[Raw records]
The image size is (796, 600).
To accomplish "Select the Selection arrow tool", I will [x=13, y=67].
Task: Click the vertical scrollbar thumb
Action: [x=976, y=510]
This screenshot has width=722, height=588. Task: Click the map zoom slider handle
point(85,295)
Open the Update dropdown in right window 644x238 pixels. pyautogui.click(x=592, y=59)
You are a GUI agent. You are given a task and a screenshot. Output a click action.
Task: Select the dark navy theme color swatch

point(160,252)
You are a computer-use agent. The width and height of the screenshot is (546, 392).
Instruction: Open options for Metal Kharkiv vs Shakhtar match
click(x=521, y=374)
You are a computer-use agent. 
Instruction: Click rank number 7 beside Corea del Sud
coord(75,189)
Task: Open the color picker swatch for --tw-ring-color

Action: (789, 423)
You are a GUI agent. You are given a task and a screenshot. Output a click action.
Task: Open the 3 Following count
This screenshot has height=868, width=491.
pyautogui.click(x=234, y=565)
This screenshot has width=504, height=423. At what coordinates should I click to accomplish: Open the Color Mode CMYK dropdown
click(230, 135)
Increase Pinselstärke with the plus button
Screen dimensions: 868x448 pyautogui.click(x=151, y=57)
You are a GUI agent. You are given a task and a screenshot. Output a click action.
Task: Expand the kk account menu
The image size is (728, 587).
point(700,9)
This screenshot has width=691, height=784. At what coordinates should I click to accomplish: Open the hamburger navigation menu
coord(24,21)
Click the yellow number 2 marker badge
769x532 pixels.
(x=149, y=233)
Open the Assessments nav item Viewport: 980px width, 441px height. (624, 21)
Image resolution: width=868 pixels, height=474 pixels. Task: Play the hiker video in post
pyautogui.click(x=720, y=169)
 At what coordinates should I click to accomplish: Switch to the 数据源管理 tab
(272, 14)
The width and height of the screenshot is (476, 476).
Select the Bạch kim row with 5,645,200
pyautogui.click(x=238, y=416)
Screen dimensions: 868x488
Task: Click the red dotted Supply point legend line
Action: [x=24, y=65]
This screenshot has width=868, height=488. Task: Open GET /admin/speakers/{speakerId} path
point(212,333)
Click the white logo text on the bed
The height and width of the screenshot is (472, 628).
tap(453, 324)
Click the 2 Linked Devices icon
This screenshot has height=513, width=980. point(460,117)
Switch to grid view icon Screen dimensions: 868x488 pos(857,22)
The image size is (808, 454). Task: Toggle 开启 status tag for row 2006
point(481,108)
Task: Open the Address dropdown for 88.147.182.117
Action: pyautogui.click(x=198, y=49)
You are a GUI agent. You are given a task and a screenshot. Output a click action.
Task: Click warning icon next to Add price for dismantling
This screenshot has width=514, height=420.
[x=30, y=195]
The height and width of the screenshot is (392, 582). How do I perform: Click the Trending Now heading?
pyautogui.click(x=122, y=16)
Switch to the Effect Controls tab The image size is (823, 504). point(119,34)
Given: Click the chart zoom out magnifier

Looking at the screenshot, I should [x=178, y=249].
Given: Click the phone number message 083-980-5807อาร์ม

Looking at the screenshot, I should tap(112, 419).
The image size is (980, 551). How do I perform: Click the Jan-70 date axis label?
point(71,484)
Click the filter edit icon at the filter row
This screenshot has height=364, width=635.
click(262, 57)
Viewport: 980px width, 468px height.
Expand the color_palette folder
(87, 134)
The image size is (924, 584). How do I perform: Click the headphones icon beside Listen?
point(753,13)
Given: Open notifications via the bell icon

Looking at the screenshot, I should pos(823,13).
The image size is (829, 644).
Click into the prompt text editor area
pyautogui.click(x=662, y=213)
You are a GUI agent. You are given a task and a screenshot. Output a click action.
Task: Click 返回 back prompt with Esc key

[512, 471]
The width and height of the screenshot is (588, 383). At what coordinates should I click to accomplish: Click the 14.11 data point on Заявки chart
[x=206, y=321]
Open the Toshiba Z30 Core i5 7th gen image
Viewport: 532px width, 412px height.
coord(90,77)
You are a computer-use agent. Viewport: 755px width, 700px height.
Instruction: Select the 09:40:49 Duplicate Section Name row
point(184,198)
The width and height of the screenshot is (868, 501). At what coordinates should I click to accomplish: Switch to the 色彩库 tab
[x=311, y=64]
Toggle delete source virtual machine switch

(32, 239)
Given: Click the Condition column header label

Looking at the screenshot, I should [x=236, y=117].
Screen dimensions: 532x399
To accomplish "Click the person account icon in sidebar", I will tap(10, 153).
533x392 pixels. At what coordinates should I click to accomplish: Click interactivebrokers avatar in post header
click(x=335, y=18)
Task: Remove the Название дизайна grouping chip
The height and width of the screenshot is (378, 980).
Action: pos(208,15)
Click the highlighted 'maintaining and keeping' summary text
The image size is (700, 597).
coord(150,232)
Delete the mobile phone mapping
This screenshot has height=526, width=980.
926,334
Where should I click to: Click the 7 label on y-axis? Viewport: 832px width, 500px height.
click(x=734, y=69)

| Work to be completed |
Can you arrange every line of the material above as a Markdown table with the columns Row and Line, numbering the rows and leaving out blank lines?

| Task answer |
| Row | Line |
|---|---|
| 1 | The image size is (796, 600). |
| 2 | To accomplish "Select the Selection arrow tool", I will [x=13, y=67]. |
| 3 | Task: Click the vertical scrollbar thumb |
| 4 | Action: [x=976, y=510] |
| 5 | This screenshot has width=722, height=588. Task: Click the map zoom slider handle |
| 6 | point(85,295) |
| 7 | Open the Update dropdown in right window 644x238 pixels. pyautogui.click(x=592, y=59) |
| 8 | You are a GUI agent. You are given a task and a screenshot. Output a click action. |
| 9 | Task: Select the dark navy theme color swatch |
| 10 | point(160,252) |
| 11 | You are a computer-use agent. The width and height of the screenshot is (546, 392). |
| 12 | Instruction: Open options for Metal Kharkiv vs Shakhtar match |
| 13 | click(x=521, y=374) |
| 14 | You are a computer-use agent.  |
| 15 | Instruction: Click rank number 7 beside Corea del Sud |
| 16 | coord(75,189) |
| 17 | Task: Open the color picker swatch for --tw-ring-color |
| 18 | Action: (789, 423) |
| 19 | You are a GUI agent. You are given a task and a screenshot. Output a click action. |
| 20 | Task: Open the 3 Following count |
| 21 | This screenshot has height=868, width=491. |
| 22 | pyautogui.click(x=234, y=565) |
| 23 | This screenshot has width=504, height=423. At what coordinates should I click to accomplish: Open the Color Mode CMYK dropdown |
| 24 | click(230, 135) |
| 25 | Increase Pinselstärke with the plus button |
| 26 | Screen dimensions: 868x448 pyautogui.click(x=151, y=57) |
| 27 | You are a GUI agent. You are given a task and a screenshot. Output a click action. |
| 28 | Task: Expand the kk account menu |
| 29 | The image size is (728, 587). |
| 30 | point(700,9) |
| 31 | This screenshot has width=691, height=784. At what coordinates should I click to accomplish: Open the hamburger navigation menu |
| 32 | coord(24,21) |
| 33 | Click the yellow number 2 marker badge |
| 34 | 769x532 pixels. |
| 35 | (x=149, y=233) |
| 36 | Open the Assessments nav item Viewport: 980px width, 441px height. (624, 21) |
| 37 | Image resolution: width=868 pixels, height=474 pixels. Task: Play the hiker video in post |
| 38 | pyautogui.click(x=720, y=169) |
| 39 |  At what coordinates should I click to accomplish: Switch to the 数据源管理 tab |
| 40 | (272, 14) |
| 41 | The width and height of the screenshot is (476, 476). |
| 42 | Select the Bạch kim row with 5,645,200 |
| 43 | pyautogui.click(x=238, y=416) |
| 44 | Screen dimensions: 868x488 |
| 45 | Task: Click the red dotted Supply point legend line |
| 46 | Action: [x=24, y=65] |
| 47 | This screenshot has width=868, height=488. Task: Open GET /admin/speakers/{speakerId} path |
| 48 | point(212,333) |
| 49 | Click the white logo text on the bed |
| 50 | The height and width of the screenshot is (472, 628). |
| 51 | tap(453, 324) |
| 52 | Click the 2 Linked Devices icon |
| 53 | This screenshot has height=513, width=980. point(460,117) |
| 54 | Switch to grid view icon Screen dimensions: 868x488 pos(857,22) |
| 55 | The image size is (808, 454). Task: Toggle 开启 status tag for row 2006 |
| 56 | point(481,108) |
| 57 | Task: Open the Address dropdown for 88.147.182.117 |
| 58 | Action: pyautogui.click(x=198, y=49) |
| 59 | You are a GUI agent. You are given a task and a screenshot. Output a click action. |
| 60 | Task: Click warning icon next to Add price for dismantling |
| 61 | This screenshot has width=514, height=420. |
| 62 | [x=30, y=195] |
| 63 | The height and width of the screenshot is (392, 582). How do I perform: Click the Trending Now heading? |
| 64 | pyautogui.click(x=122, y=16) |
| 65 | Switch to the Effect Controls tab The image size is (823, 504). point(119,34) |
| 66 | Given: Click the chart zoom out magnifier |
| 67 | Looking at the screenshot, I should [x=178, y=249]. |
| 68 | Given: Click the phone number message 083-980-5807อาร์ม |
| 69 | Looking at the screenshot, I should tap(112, 419). |
| 70 | The image size is (980, 551). How do I perform: Click the Jan-70 date axis label? |
| 71 | point(71,484) |
| 72 | Click the filter edit icon at the filter row |
| 73 | This screenshot has height=364, width=635. |
| 74 | click(262, 57) |
| 75 | Viewport: 980px width, 468px height. |
| 76 | Expand the color_palette folder |
| 77 | (87, 134) |
| 78 | The image size is (924, 584). How do I perform: Click the headphones icon beside Listen? |
| 79 | point(753,13) |
| 80 | Given: Open notifications via the bell icon |
| 81 | Looking at the screenshot, I should pos(823,13). |
| 82 | The image size is (829, 644). |
| 83 | Click into the prompt text editor area |
| 84 | pyautogui.click(x=662, y=213) |
| 85 | You are a GUI agent. You are given a task and a screenshot. Output a click action. |
| 86 | Task: Click 返回 back prompt with Esc key |
| 87 | [512, 471] |
| 88 | The width and height of the screenshot is (588, 383). At what coordinates should I click to accomplish: Click the 14.11 data point on Заявки chart |
| 89 | [x=206, y=321] |
| 90 | Open the Toshiba Z30 Core i5 7th gen image |
| 91 | Viewport: 532px width, 412px height. |
| 92 | coord(90,77) |
| 93 | You are a computer-use agent. Viewport: 755px width, 700px height. |
| 94 | Instruction: Select the 09:40:49 Duplicate Section Name row |
| 95 | point(184,198) |
| 96 | The width and height of the screenshot is (868, 501). At what coordinates should I click to accomplish: Switch to the 色彩库 tab |
| 97 | [x=311, y=64] |
| 98 | Toggle delete source virtual machine switch |
| 99 | (32, 239) |
| 100 | Given: Click the Condition column header label |
| 101 | Looking at the screenshot, I should [x=236, y=117]. |
| 102 | Screen dimensions: 532x399 |
| 103 | To accomplish "Click the person account icon in sidebar", I will tap(10, 153). |
| 104 | 533x392 pixels. At what coordinates should I click to accomplish: Click interactivebrokers avatar in post header |
| 105 | click(x=335, y=18) |
| 106 | Task: Remove the Название дизайна grouping chip |
| 107 | The height and width of the screenshot is (378, 980). |
| 108 | Action: pos(208,15) |
| 109 | Click the highlighted 'maintaining and keeping' summary text |
| 110 | The image size is (700, 597). |
| 111 | coord(150,232) |
| 112 | Delete the mobile phone mapping |
| 113 | This screenshot has height=526, width=980. |
| 114 | 926,334 |
| 115 | Where should I click to: Click the 7 label on y-axis? Viewport: 832px width, 500px height. |
| 116 | click(x=734, y=69) |